Welcome to anemoi-datasets documentation!

An Anemoi dataset is a thin wrapper around a Zarr store that is optimised for training data-driven weather forecasting models. anemoi-datasets are organised in such a way that I/O operations are minimised. It is one of the packages within the anemoi framework.

About Anemoi

Anemoi is a framework for developing machine learning weather forecasting models. It comprises components or packages for preparing training datasets, conducting ML model training, and a registry for datasets and trained models. Anemoi provides tools for operational inference, including interfacing to verification software. As a framework, it seeks to handle many of the complexities that meteorological organisations will share, allowing them to easily train models from existing recipes but with their own data.

Quick overview

The anemoi-datasets package provides a structured approach to preparing datasets for data-driven weather forecasting models, particularly those using deep learning. By optimising data access patterns, anemoi-datasets minimises I/O operations, improving efficiency when training machine learning models.

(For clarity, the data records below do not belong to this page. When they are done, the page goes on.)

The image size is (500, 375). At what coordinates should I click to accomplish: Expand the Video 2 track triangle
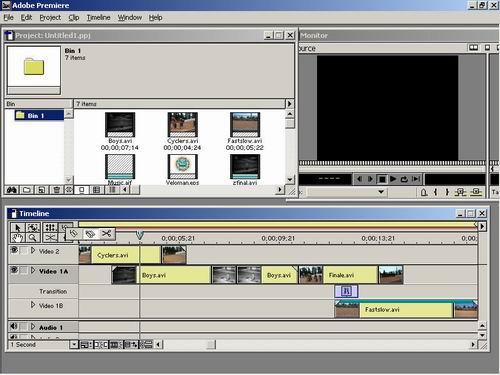33,250
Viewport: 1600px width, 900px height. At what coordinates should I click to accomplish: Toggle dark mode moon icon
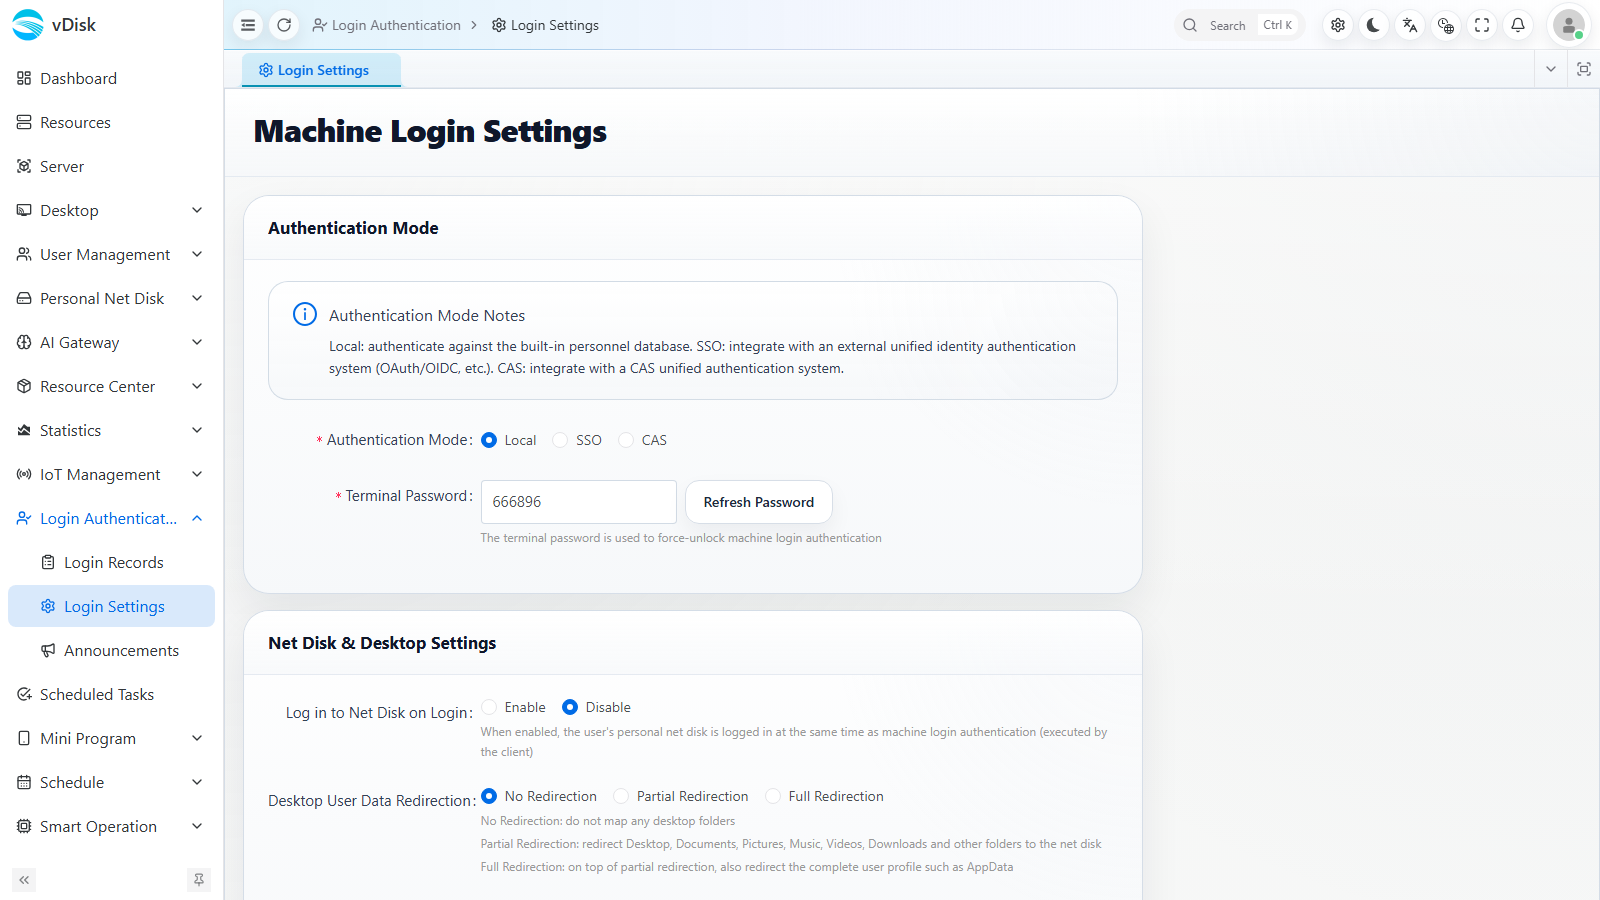click(1374, 25)
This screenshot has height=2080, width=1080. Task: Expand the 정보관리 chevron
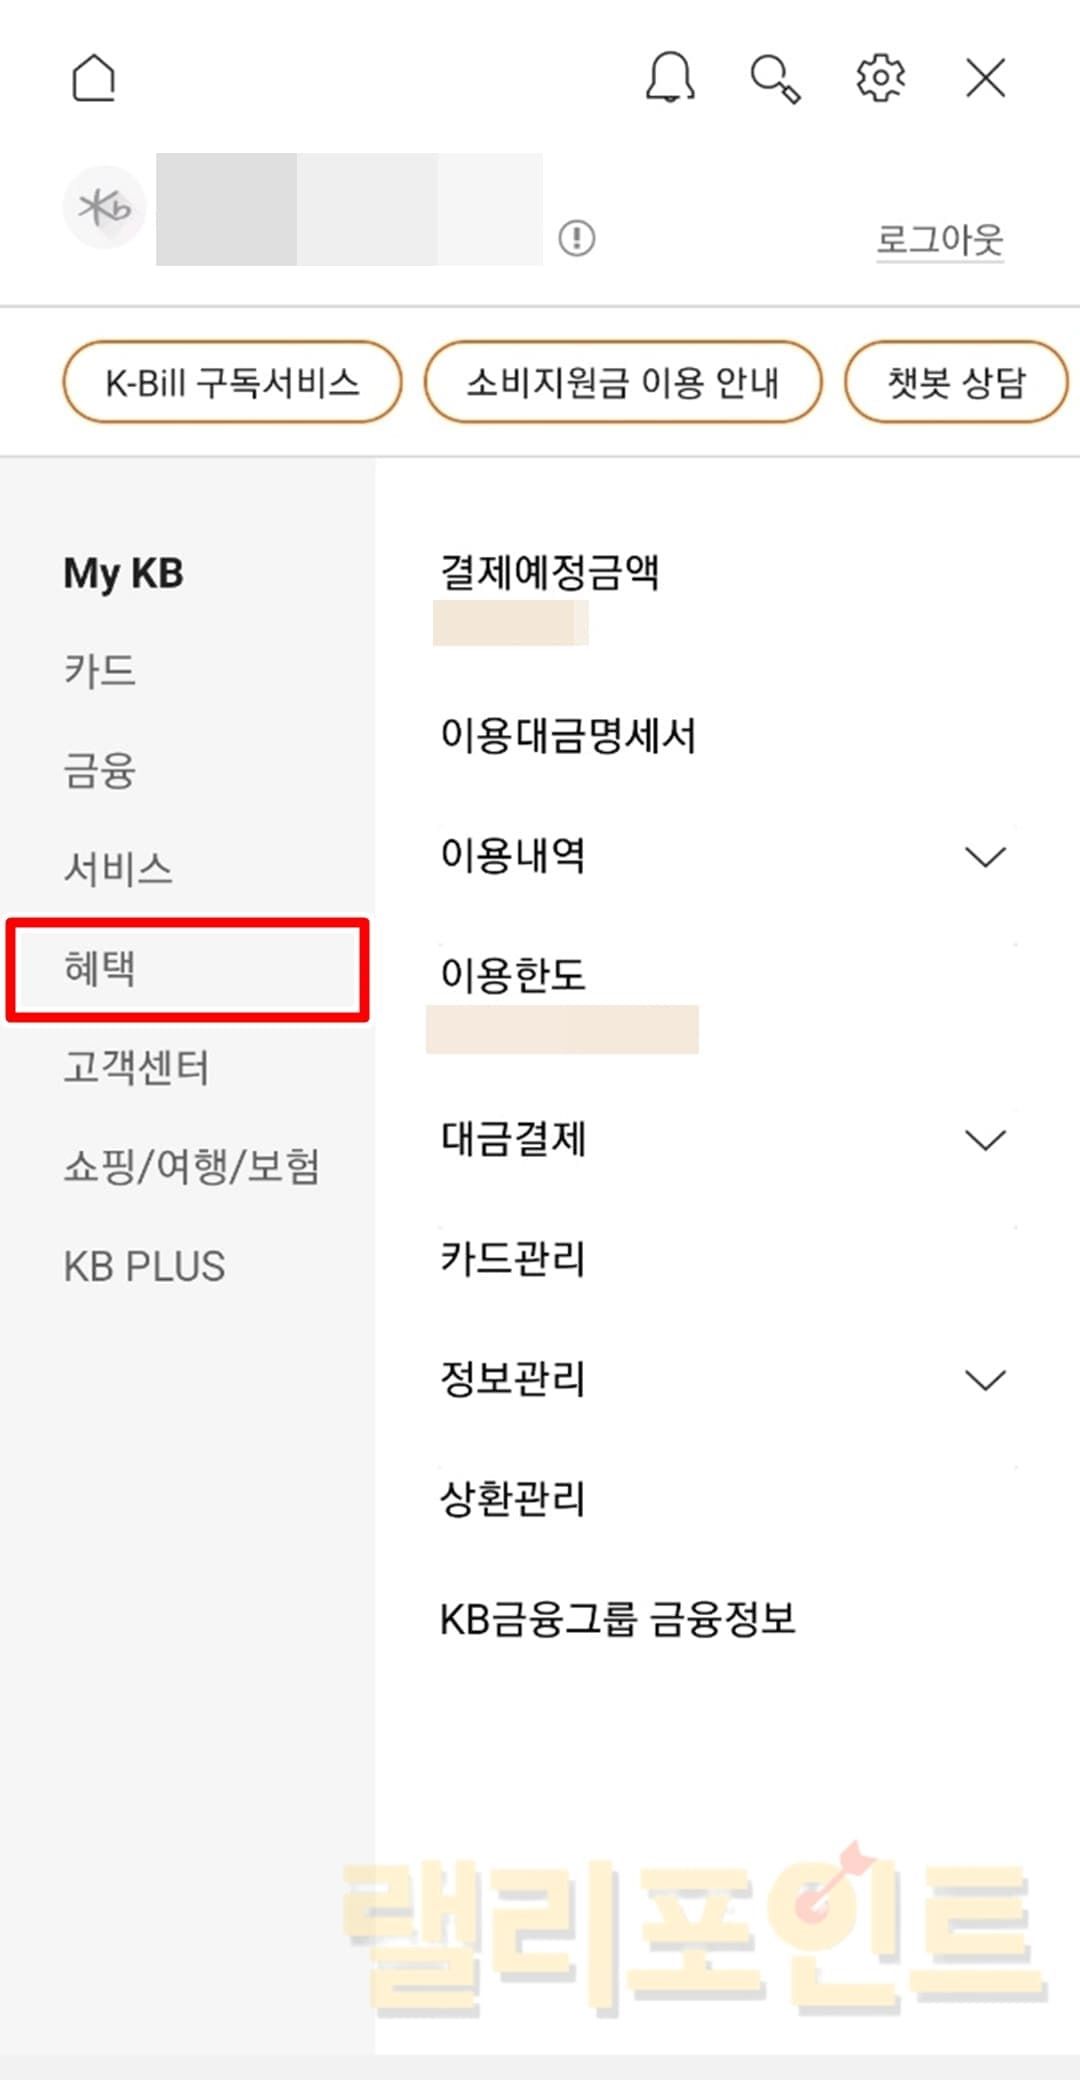[x=985, y=1380]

anemoi-datasets offers a simple high-level interface based on a YAML recipe file, which defines how datasets are processed and structured. The package allows you to:

  • Load and transform datasets from sources such as reanalyses or forecasts.

  • Interpolate data to a desired spatial resolution and temporal frequency to match model requirements.

  • Select and preprocess relevant meteorological variables for use in machine learning workflows.

  • Structure datasets for efficient access in training and inference, reducing unnecessary data operations.

The dataset definition is specified in a YAML file, which is then used to generate the dataset using the command-line tool create command. The command-line tool also allows users to inspect datasets for compatibility with machine learning models.

In the rest of this documentation, you will learn how to configure and create anemoi datasets using YAML files, as well as how to load and read existing ones. A full example of a dataset preparation process can be found in the Re-create the sample dataset section.

Installing

To install the package, you can use the following command:

pip install anemoi-datasets

Get more information in the installing section.

Contributing

git clone ...
cd anemoi-datasets
pip install .[dev]

You may also have to install pandoc on macOS:

brew install pandoc

Other Anemoi packages

License

Anemoi is available under the open source Apache License.